WORK ITEM | Among the entries below, one stretch runs from the line that contains "You are a GUI" through the line that contains "Open Calls & Grants". Repeat that stretch exactly, ends included, and only that.

INPUT MATERIAL |
▼

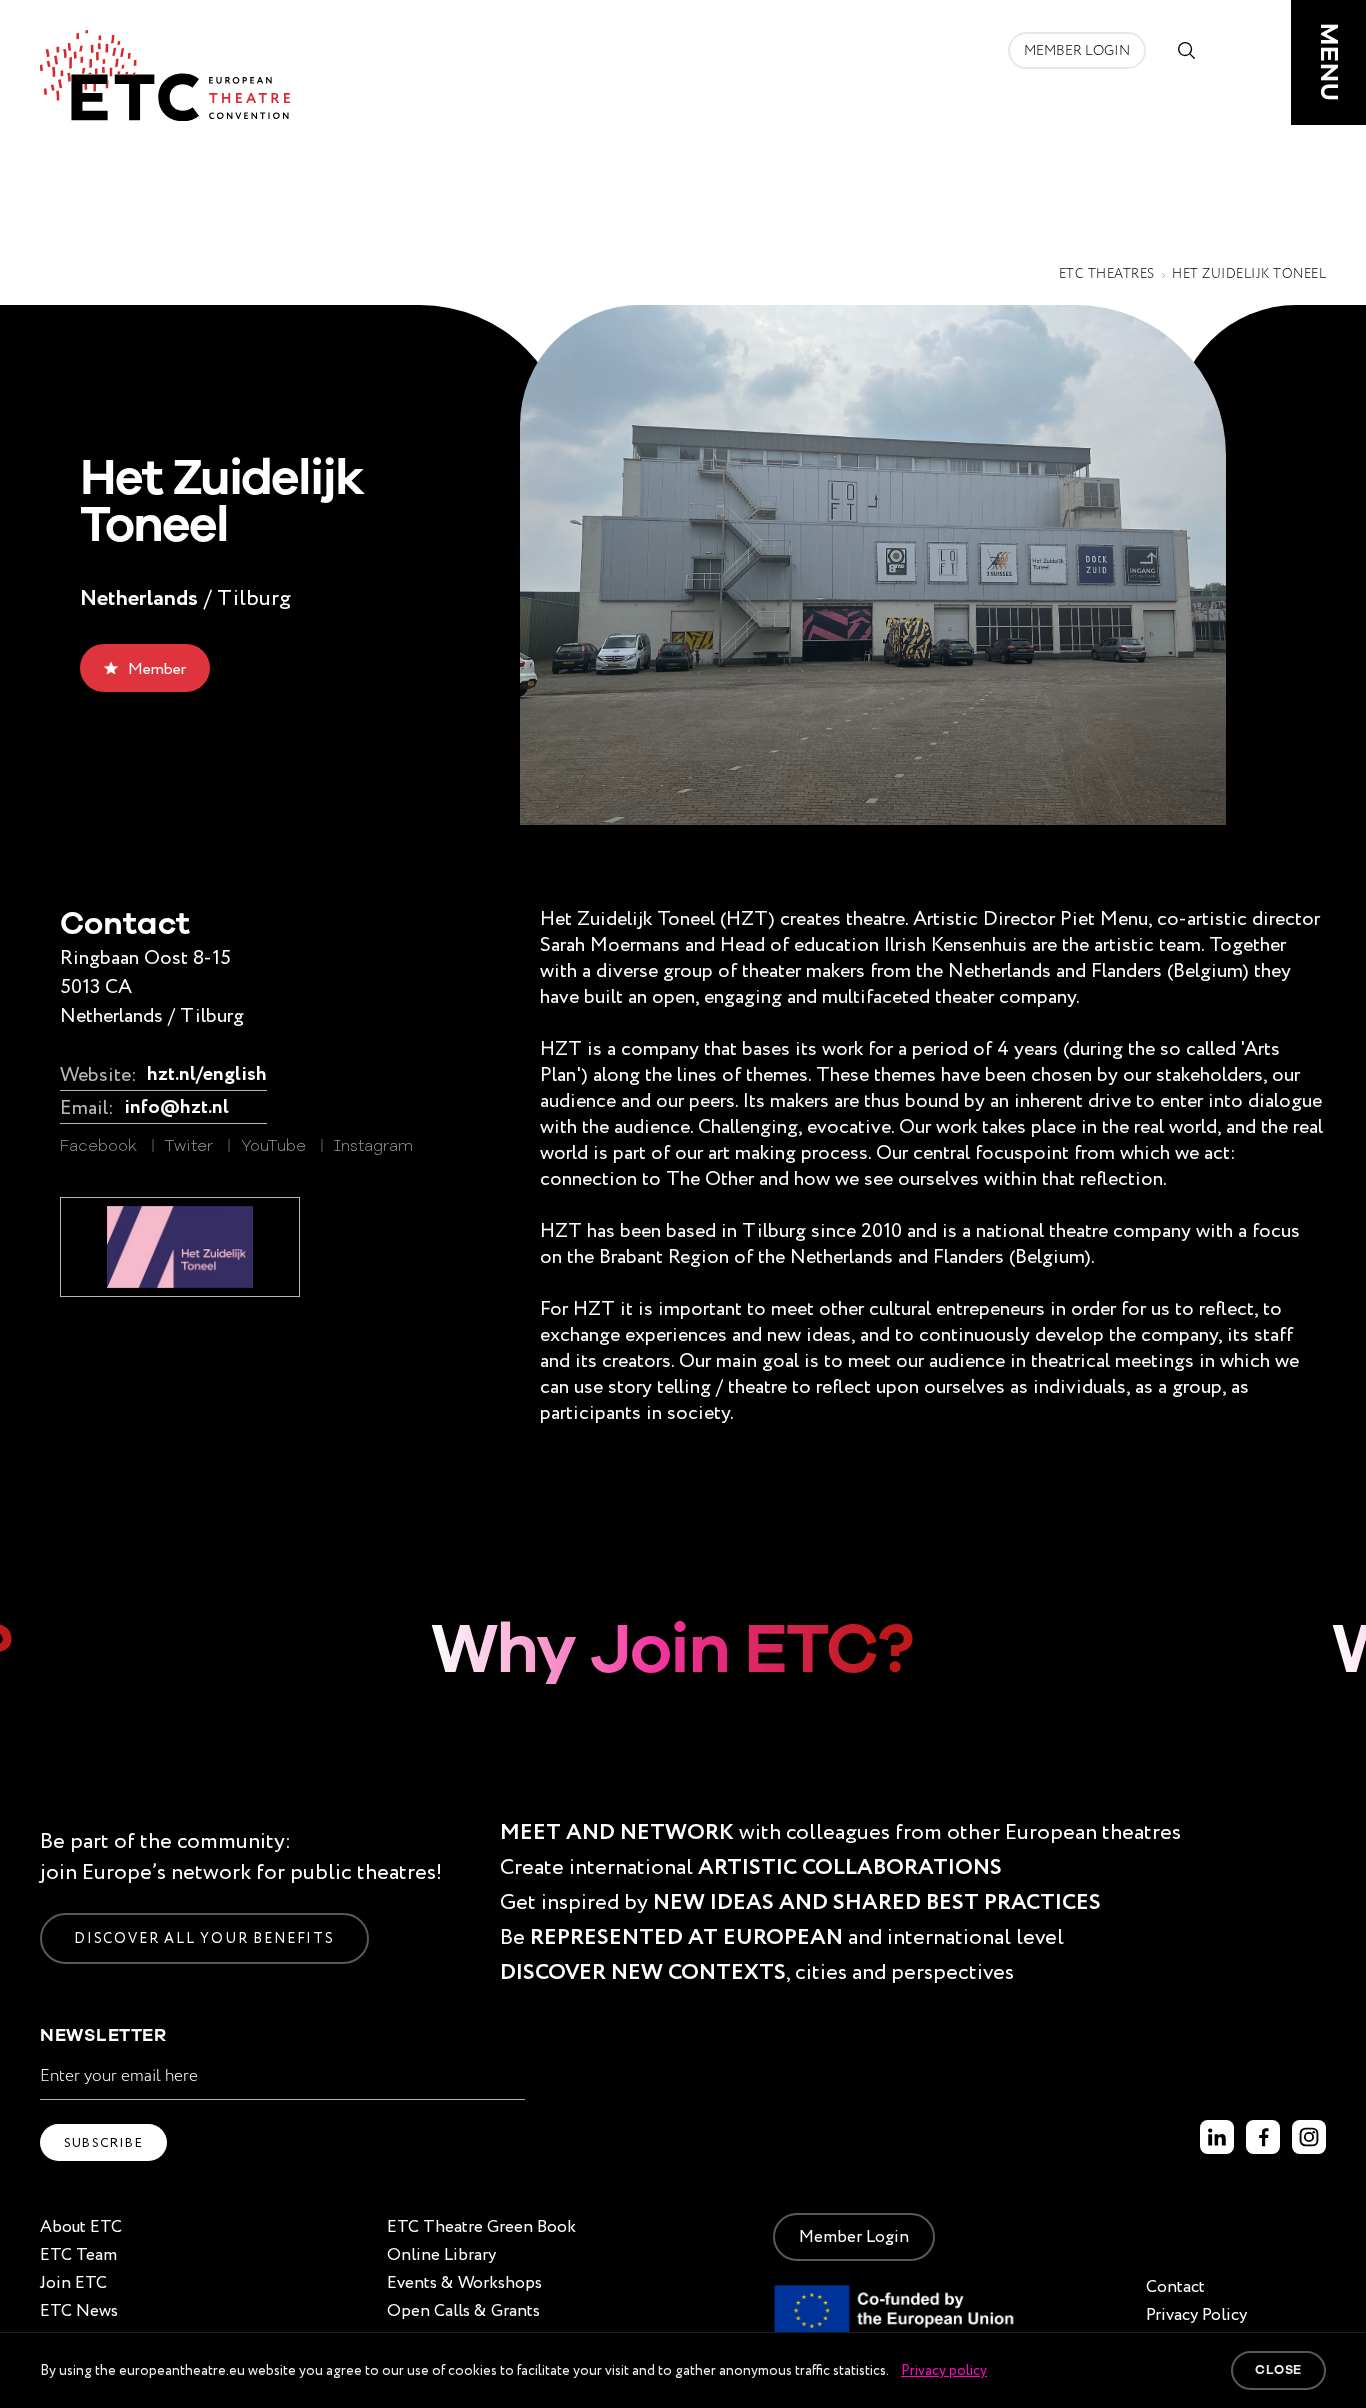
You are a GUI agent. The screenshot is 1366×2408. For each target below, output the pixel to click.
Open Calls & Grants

▲
▼

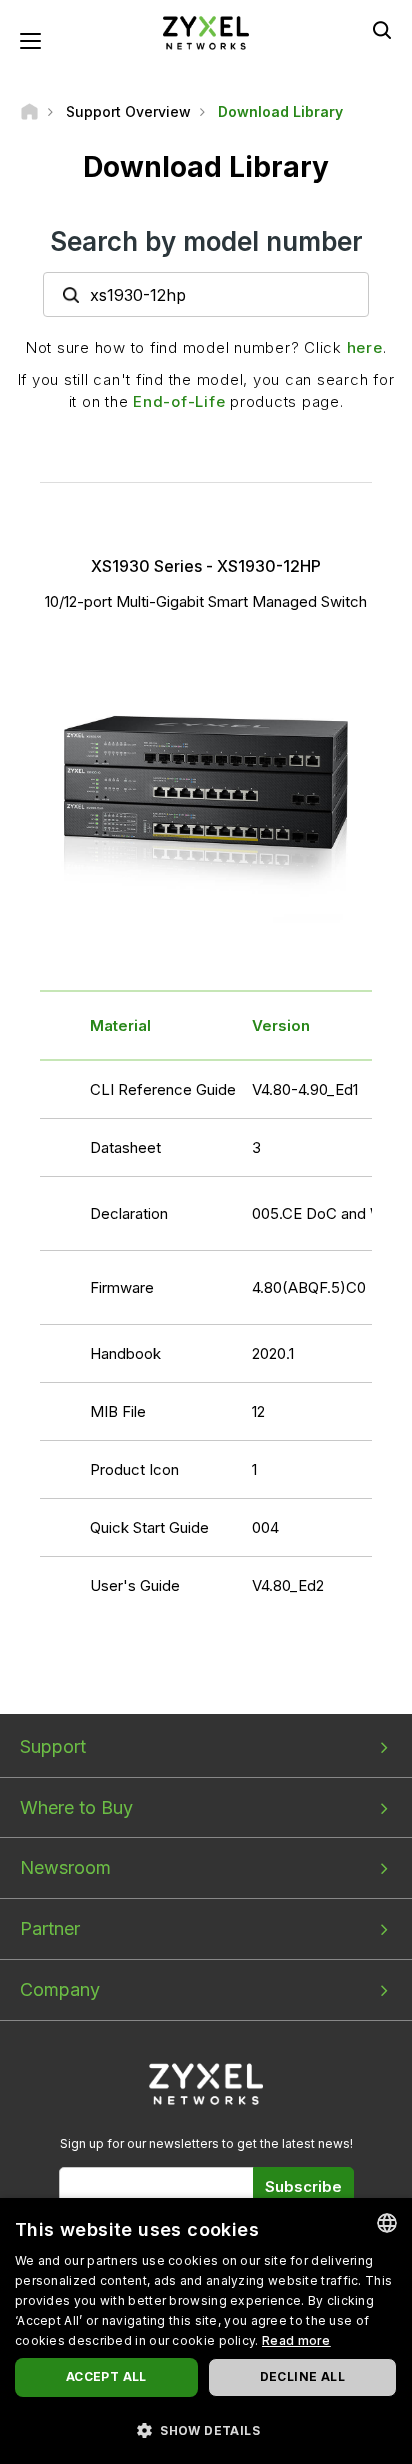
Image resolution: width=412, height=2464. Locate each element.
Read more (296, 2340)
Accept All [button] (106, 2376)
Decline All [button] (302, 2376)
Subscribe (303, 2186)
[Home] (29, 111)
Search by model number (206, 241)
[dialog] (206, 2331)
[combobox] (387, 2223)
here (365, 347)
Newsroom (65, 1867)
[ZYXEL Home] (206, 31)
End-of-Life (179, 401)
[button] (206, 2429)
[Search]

▲

ANSWER SPACE |
You are a GUI agent. The screenshot is 1366×2408. For each target below, output the pixel to click.
Open Calls & Grants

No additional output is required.